-- TAREAS --
1. Según el texto sobre el Premio de Traducción Ángel Crespo, ¿desde qué año se concede este galardón?
2. Copia del texto sobre el Premio Ángel Crespo, sin cambiar nada, el fragmento que empieza en "Night enters the" y termina en "pamphlets, dream books.".
3. Retoma el texto sobre el Premio de Traducción Ángel Crespo y continúalo a partir de su última línea.

-- FUENTE --
--*--
El Premio de Traducción Ángel Crespo por "Transfiguraciones"

El lunes pasado tuve la satisfacción de saber que había ganado el XXVIII Premio de Traducción Ángel Crespo, al que había concurrido con la traducción de Transfigurations, del poeta estadounidense Jay Wright (Transfigurations: Collected Poems, Baton Rouge: Louisiana State University Press, 2000), publicado, con el título de Transfiguraciones, por la editorial sevillana Hojas de Hierba en 2024, y quiero desde aquí agradecer al jurado su decisión. Ha sido un gran honor recibirlo: el Premio Ángel Crespo, convocado por tres importantes organizaciones profesionales: la Asociación Colegial de Escritores de Cataluña, el Centro Español de Derechos Reprográficos y el Gremi d'Editors de Catalunya, es un galardón prestigioso y consolidado —viene concediéndose desde 1998—, que honra la memoria de Ángel Crespo, un gran poeta y un gran traductor. En su nómina de ganadores, figuran numerosos autores a los que admiro y a los que me honra acompañar: Carmen Martín Gaite, José María Micó, Carlos Vitale, Anne-Hélène Suárez-Girard. Este es el enlace con la noticia de la concesión del premio: https://www.acec-web.org/spa/ARTICLE.ASP?ID=6617.

Aunque ya me ocupé de Transfiguraciones en este blog cuando apareció, en noviembre de 2024 (https://eduardomoga1.blogspot.com/2024/11/transfiguraciones.html), y dadas las felices circunstancias que motivan esta entrada, voy a permitirme repetir el asunto, aunque plenamente centrado en la tarea de la traducción. Transcribo, pues, a continuación el original y la versión al castellano del poema 14 del libro Boleros —publicado en 1991—, el séptimo de los ocho que componen Transfiguraciones.

(CALLIOPE ↔ SAHU)

Night enters the Plaza, step by step, in the singular
flaring of lamps on churro carts, taco stands,
benches set with deep bowls of pozole,
on rugs embroidered with relics, crosses, bones,
                                pamphlets, dream books.
Around this Cathedral, there is an order never shaken;
all our eyes and postures speak of the certainty
                               of being forever in place.
These are the ones who always hear the veiled day fall,
the street tile's serpentine hiss under the evening's drone.
Compadre, not all have come from Reforma, along Madero.
There are those whose spotless white manta tells me
they are not from here—as now, you see, a village
wedding party come to engage the virgin's peace.

This evening, in the Zócalo, lanterns become candles,
or starlight, whatever recalls a woman,
beating her clothes on rocks in a village stream.
--*--
-- DATOS --
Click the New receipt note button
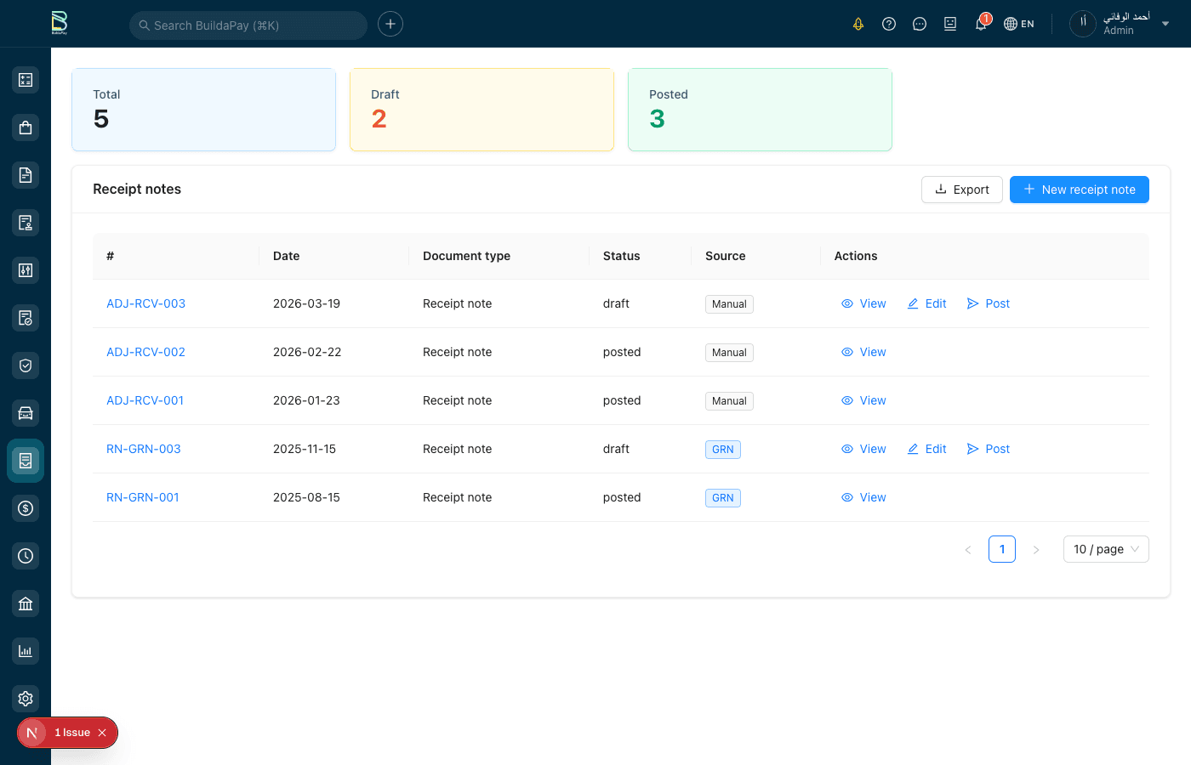click(1079, 190)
--*--
-- RESPUESTAS --
1. Se concede desde 1998.

2.
Night enters the Plaza, step by step, in the singular
flaring of lamps on churro carts, taco stands,
benches set with deep bowls of pozole,
on rugs embroidered with relics, crosses, bones,
                                pamphlets, dream books.

3.
At her side, a man buckets the muddy water for his stove.
What does the spirit say, in its seating,
when such impurity can console,
and the slipped vowels of an unfamiliar name
                                       rise from the shallows?
Lovers meet here,
and carry consummation's black weed into dawn,
and meet again when the full moon,
                       on its flamboyant feet, surges
over the mud floor of a barrio Saturday night.
She, of the rock, has offered the water man
beans, flour tortillas, cebollas encurtidas and atole,
a hand for the bell dance that rings all night,
the surprise of knowing the name of the horse
that waits in the shadows when the dance has gone.

She knows this room, where every saint has danced,
revolves on its own foundation,
and that the noon heat ache beneath her hair
guides her through a love's lost steps.
Her love lies deeper than a heart's desire,
far beyond even her hand's intention,
when midnight at the feast sings
with the singular arrow that flies by day,
                                          a sagitta mortis.
Now, in her presence, I always return to hands,
parts of that “unwieldly flesh about our souls,”
where the life of Fridays, the year of Lent, the wilderness,
lies and invites another danger.

I sit at the mass,
and mark the quail movement of the priests' hands,
as they draw submission from us.
The long night of atonement that burrs our knees
                                      feeds those hands.
But there are other hands—our own, yet another's—
in the mortar, in the glass,
               tight with blood and innocence.
A cathedral moment may last for centuries,
given to us as a day, and a day, and half a day,
as a baroque insistence lying over classic form,
as the womb from which the nation rises whole.
Inside there, the nation walks the Chinese rail,
arrives at the Altar of Pardon,
                                           lingers, goes on,
to the grotto where the kings stand in holy elation.

Perhaps, this reticent man and woman will find
that moment of exhilaration in marriage, born
on the mud floor when they entered each other
for the good hidden in each, in flesh that needs
                                                   no propitiation.
There must be a “Canticle, a love-song,
an Epithalamion, a marriage song of God, to our souls,
wrapped up, if we would open it, and read it.”

             Adorar es dar para recibir.
How much we have given to this Cathedral's life.
How often we have heard prophecies of famine,
or war, or pestilence, advocacies of labor
and fortune that have failed to sustain.
Compadre, I wish I were clever enough to sleep
in a room of saints, and close my senses
to the gaming, the burl of grilled meat and pulque,
the sweet talk of political murders, the corrido
laughter that follows a jefe to his bed,
all these silences, all these intimations
of something still to be constructed.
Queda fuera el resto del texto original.